The handful of anti-sex-trafficking measures still on the move at the halfway point of the 2017 legislative session include efforts to help victims keep prostitution convictions off of their criminal records and to increase awareness of the signs of trafficking among truck drivers. A requirement that commercial driver’s license programs provide training on identifying and preventing human trafficking is among the changes in a broad anti-trafficking bill filed by state Rep. Senfronia Thompson, D-Houston.

“Truckers across the country, and across this state, will be folks who know what trafficking is, what it isn’t, what red flags they should be looking for,” said Kirsta Melton, who leads the Texas Attorney General’s human trafficking unit and testified in favor of Thompson’s House Bill 29 before a House panel on Wednesday.

But Thompson's legislation primarily concentrates on cleaning up sex-trafficking statutes from previous legislative sessions. It also increases criminal penalties for promotion of prostitution offenses, which apply to individuals who help others sell sex.

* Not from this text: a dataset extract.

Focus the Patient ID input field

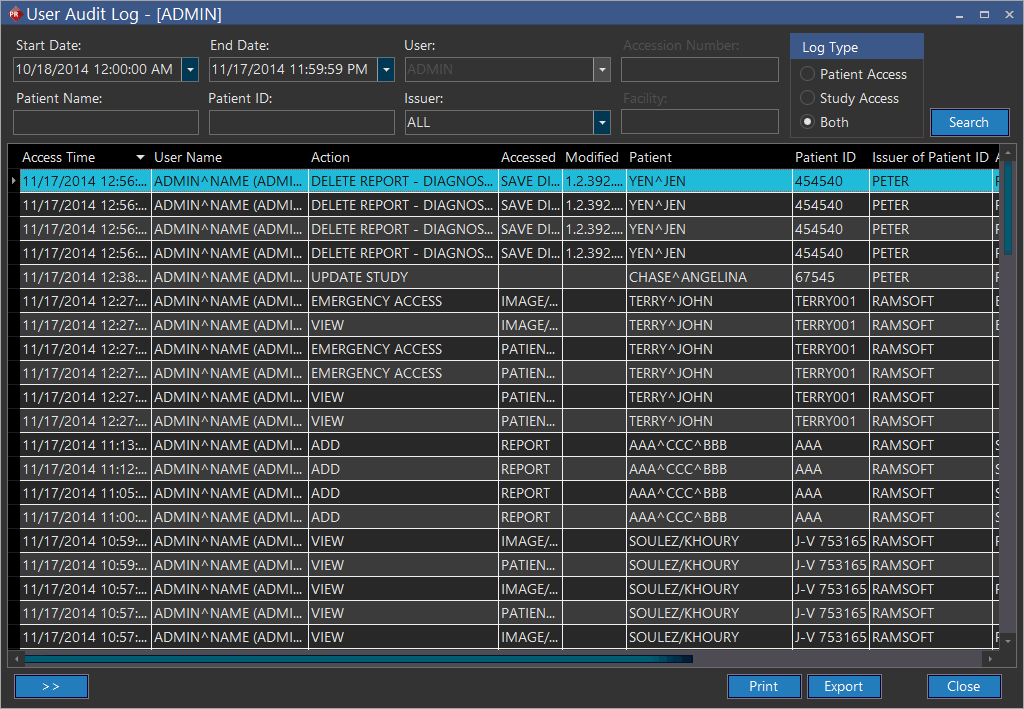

At Wednesday's hearing, Thompson called the bill a step in the right direction to make Texas "a more secure state for our citizens and to be able to take a bigger bite out of this heinous crime.” 

House committees have advanced that bill and a second measure from Thompson aimed at sex-trafficking — HB 269 — that would help victims with prostitution convictions expunge their records. 

Sex-trafficking victims often have criminal records because of repeat arrests for prostitution — which becomes a felony after three convictions — and because their pimps may have forced them to do drugs or commit other crimes. These records make it difficult if not impossible for victims to get jobs or apartments when they are attempting to rebuild their lives.

“What’s missing in Texas is a victim-centric understanding of how human trafficking works in reality,” said Jamey Caruthers, an attorney with Children At Risk, a Houston-based nonprofit. “They are not guilty of these crimes any more than a hostage would be guilty of a crime.”

Another proposal from state Rep. Eric Johnson would increase the number of prostitution convictions needed for the offense to become a state felony from three to six. A similar bill passed with widespread bipartisan support in the 2015 legislative session only to be vetoed by Gov. Greg Abbott, who said he could not support reducing criminal penalties for “willful repeat offenders.”

When Johnson, a Dallas Democrat, laid out the measure in a House committee in March, he acknowledged last session’s defeat.

“It’s the willful part that I have a problem with — pretending like these are criminals who just can’t get straight and just want to do wrong,” he said. “I believe hearts can be softened and they can change their minds.”

Neena Satija and Edgar Walters contributed reporting to this story.